◆ REQUIREMENTS ◆
- A) From the 1985 newspaper article about the disputed memoir "The Specialist," list every feat that the book's jacket attributes to Gayle Rivers.
- B) Continue the 1985 newspaper article about the disputed memoir "The Specialist" from the point where it stops.

◆ DOCUMENT SEGMENT ◆
This is...from a reader linking us to the Los Angeles Times in 1985:

'True' Thriller Draws Heat for Secret Author March 27, 1985
WILLIAM TUOHY
Los Angeles Times Staff Writer


LONDON It reads like a James Bond thriller, but an author's note insists that "every incident in this book is true, and the people are all real."

Writing under the pseudonym Gayle Rivers, the author describes himself as an anti-terrorist killer trained by the SAS, Britain's Special Air Service. The book, entitled "The Specialist," has just been published in Britain and is to be brought out soon in the United States.

On the jacket, it says that Rivers has hunted IRA terrorists in Northern Ireland, killed IRA gunrunners in Europe and the Middle East, assassinated Basque terrorist leaders in their hide-outs in France, led commando raids against Iranian oil installations, carried out covert missions in Lebanon to help protect U.S. Marines and led U.S. Special Forces teams on a mission to assassinate Syrian intelligence officers.

Accuracy Questioned
A colorful account of derring-do, the book has generated controversy here because knowledgeable military people have seriously questioned its accuracy.

Brig. M. F. Hobbs, the British army's director of public relations who himself has served in Ulster, said: "The passages in the book that refer to Northern Ireland do not appear to bear any resemblance to reality at all."

Another British officer said that to "anyone who knows how the SAS works on the inside, it rings all wrong."

A ballistics expert, Peter Eliot, was quoted in the Sunday Times as saying: "Everything (the book) says about firearms or ballistics is either wrong or misquoted from technical journals."

Nevertheless, its publishers, Sidgwick & Jackson, and Rivers' agent, George Greenfield of John Farquharson Ltd., are standing by Rivers.

◆ DATASET EXTRACT ◆
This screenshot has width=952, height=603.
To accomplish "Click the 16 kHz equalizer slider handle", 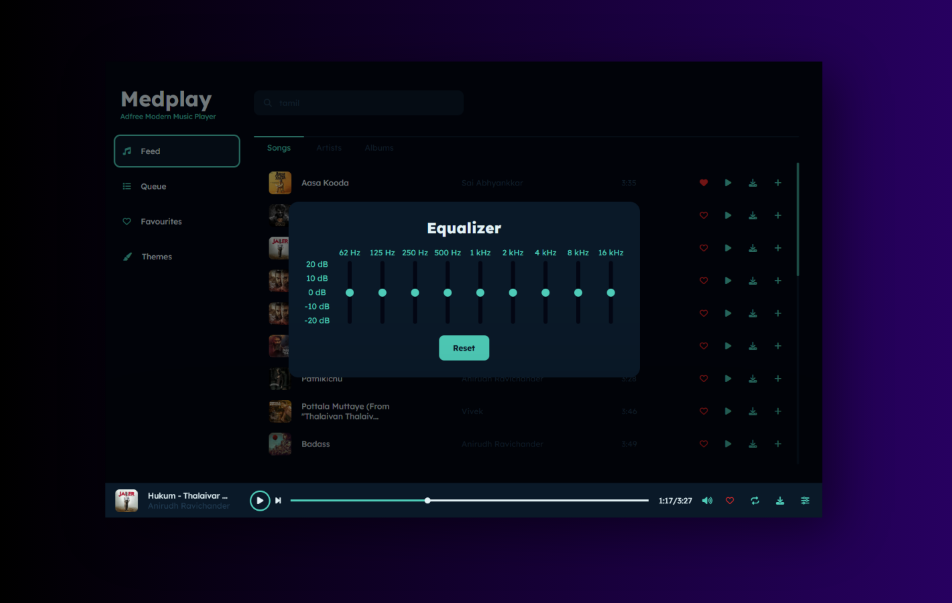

◆ RESULTS OF THE EXERCISE ◆
- A)
- Hunted IRA terrorists in Northern Ireland
- Killed IRA gunrunners in Europe and the Middle East
- Assassinated Basque terrorist leaders in their hide-outs in France
- Led commando raids against Iranian oil installations
- Carried out covert missions in Lebanon to help protect U.S. Marines
- Led U.S. Special Forces teams on a mission to assassinate Syrian intelligence officers

- B)
"I have every reason to believe his account is accurate," Greenfield said. "I've checked the story with some SAS sources of my own."

Author's Real Name?
According to the London Sunday Times, Gayle Rivers is the pseudonym of Raymond Brooks, the 37-year-old head of Mesa Corp., a Swiss-based arms firm that has run into financial difficulties. The newspaper said Brooks once volunteered for an SAS reserve unit but failed to qualify for extended service.

Neither the British publishers, Sidgwick & Jackson, nor the American publishers, Stein & Day, will acknowledge that Gayle Rivers is Brooks.

Sol Stein, president of Stein & Day, said: "I am satisfied that Gayle Rivers is who he says he is and did what he says he did."

The American publisher suggests that British newspaper articles that raise doubts about Rivers' story are "disinformation," planted by intelligence agencies that do not want to admit to having used Rivers' services.

Stein said his publishing house plans to bring out the book April 15 in the United States with a first printing of 50,000 copies.

Parts of the book have been serialized in the London Sunday Mail, and the book has been chosen by the Military Book Society in London as its April selection.

Howard Cooley, an officer of the Military Book Society, said: "We bought the book on the basis that it was offered. I am not in a position to judge its veracity. One has to rely on publishers all the time in making judgments like these."

According to promotion material put out by the British publishers, Rivers joined the New Zealand Special Air Force and somehow managed to get to Vietnam, where he was attached to the "U.S. Green Berets," the Special Forces of the U.S. Army.

'An Elite Professional'
It was there, this material says, that "he received the grounding in special warfare that was to carry through to a lifetime of special covert operations as an elite professional."

In the opening chapter, the reader finds Rivers driving his Porsche alongside Lake Geneva. The phone in the car rings; it is a U.S. Marine Corps major calling from Beirut after the bombing of Marine headquarters there.

Rivers is summoned to Beirut and paid $160,000 to lead a five-man Special Forces team in a raid on a Druze apartment building in West Beirut. The mission: to capture or kill three senior Syrian intelligence officers.

To carry out the operation, Rivers says, he and his associates used mountaineering gear and techniques to cross from one building to another, and he says that they killed a dozen Druze and Syrians.

Americans familiar with U.S. operations in Beirut question whether the U.S. Marine Corps or the Central Intelligence Agency, both of which are said to have approved his selection, would call on a Swiss-based mercenary to lead such a raid.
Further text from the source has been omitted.